5. Twittern will gelernt sein
Am Samstag ist Ex-Schiedsrichter Markus Merk unter die Twitterer gegangen. Die Zahl seiner Follower entwickelte sich sehr respektabel. Am Abend waren es bereits 997 Menschen, die sich vom Bezahlfernseh-Experten mit Weisheiten in maximal 140 Zeichen beglücken lassen wollen. Nur: Das reichte Merk nicht. Und deshalb warb er, kurz vor dem Schlafengehen, um Zuwachs - mit den Worten: "Ich würde gerne mit 1000 Followern ins Bett gehen – schaffen wir das?" Das Urteil der Netzgemeinde auf den eindeutig zweideutigen Tweet des Twitter-Novizen fiel einstimmig aus: Sie lachte, ein wenig über, vor allem aber mit Merk. Der löschte den Tweet später, was eher unüblich ist, und entschuldigte sich. Verbale Augenzwinkereien blieben ihm dennoch nicht erspart. Sein Experten-Kollege Jan Aage Fjortoft etwa bat um Fotos und witzelte: "Wird ein Sensation!! Markus ist fit." Immerhin: Sein Ziel erreichte Merk, inzwischen steht er bei mehr als 1600 Followern. Eindeutig ein starkes Debüt. @ntvde_sport empfiehlt deshalb: Folgen Sie diesem Mann - wohin auch immer.

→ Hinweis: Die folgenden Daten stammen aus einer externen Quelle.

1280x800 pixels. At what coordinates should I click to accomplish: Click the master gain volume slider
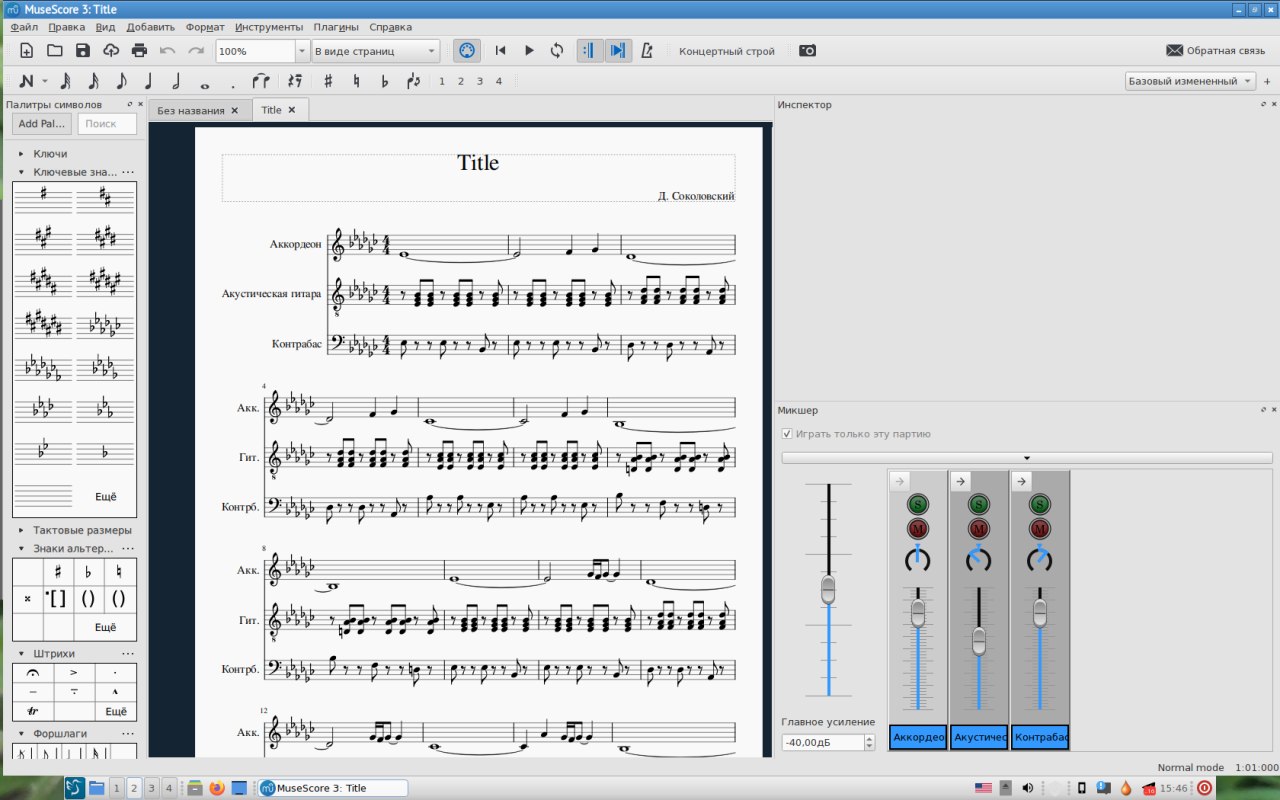click(x=828, y=589)
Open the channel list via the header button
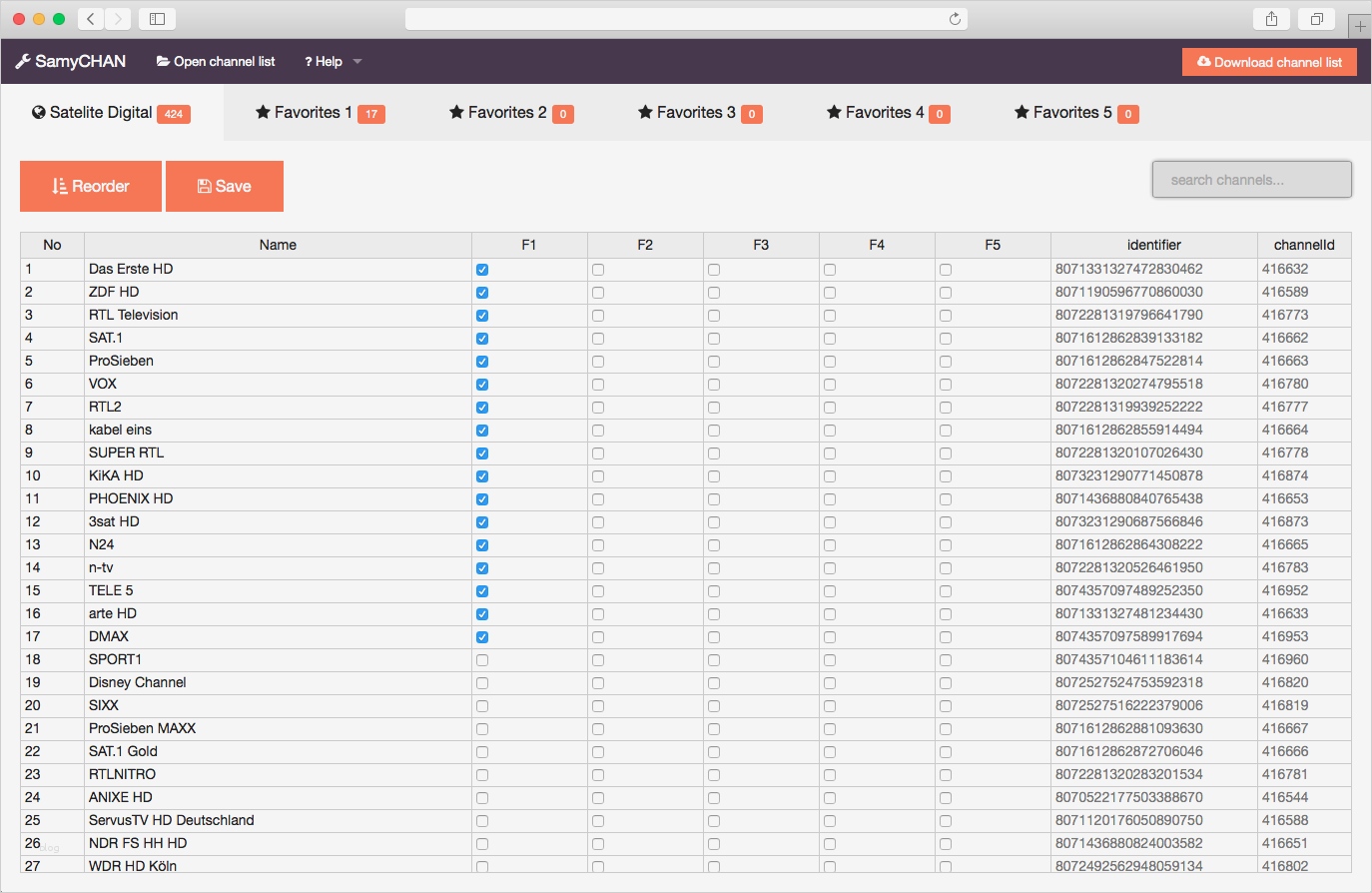Screen dimensions: 1372x893 click(216, 61)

6. HSV-Fans mögen Calhanoglu nicht
Das war kein schöner Empfang, den die Fans des Hamburger SV Hakan Calhanoglu bereiteten. In der vergangenen Saison hatte der türkische Nationalspieler noch einen gehörigen Anteil daran, dass der HSV trotz einer katastrophalen Saison am Ende dennoch nicht abstieg. Es folgten öffentliche Treueschwüre und dann doch der etwas unrühmliche Wechsel für 14,5 Millionen Euro zu Bayer Leverkusen - und nun seine Rückkehr zum Ligaspiel am Samstag. Dort spielten beide Mannschaften in einer hasserfüllten Atmosphäre wenig Fußball, die "Süddeutsche Zeitung" hatte gar "in Wahrheit eine Schlacht" gesehen. "Alle auf die 10", skandierten die HSV-Fans schon vor Spielbeginn, "Hurensohn", "Wichser" - Calhanoglu war Feindbild Nummer eins, gellende Pfiffe, sobald Calhanoglu am Ball war; und das übertrug sich auf den Rasen. Leverkusens Trainer Roger Schmidt klagte: "Das war eine Treibjagd. Das ist nicht in Ordnung, wie viele Spieler auf uns einstürzen." Lob hatte er nur für Calhanoglu übrig: "Hakan hat das bemerkenswert gemacht, da sollten sich die da draußen mal ein Beispiel dran nehmen. Er kann mit Druck umgehen. Sonst würde der HSV heute vielleicht in der zweiten Liga spielen."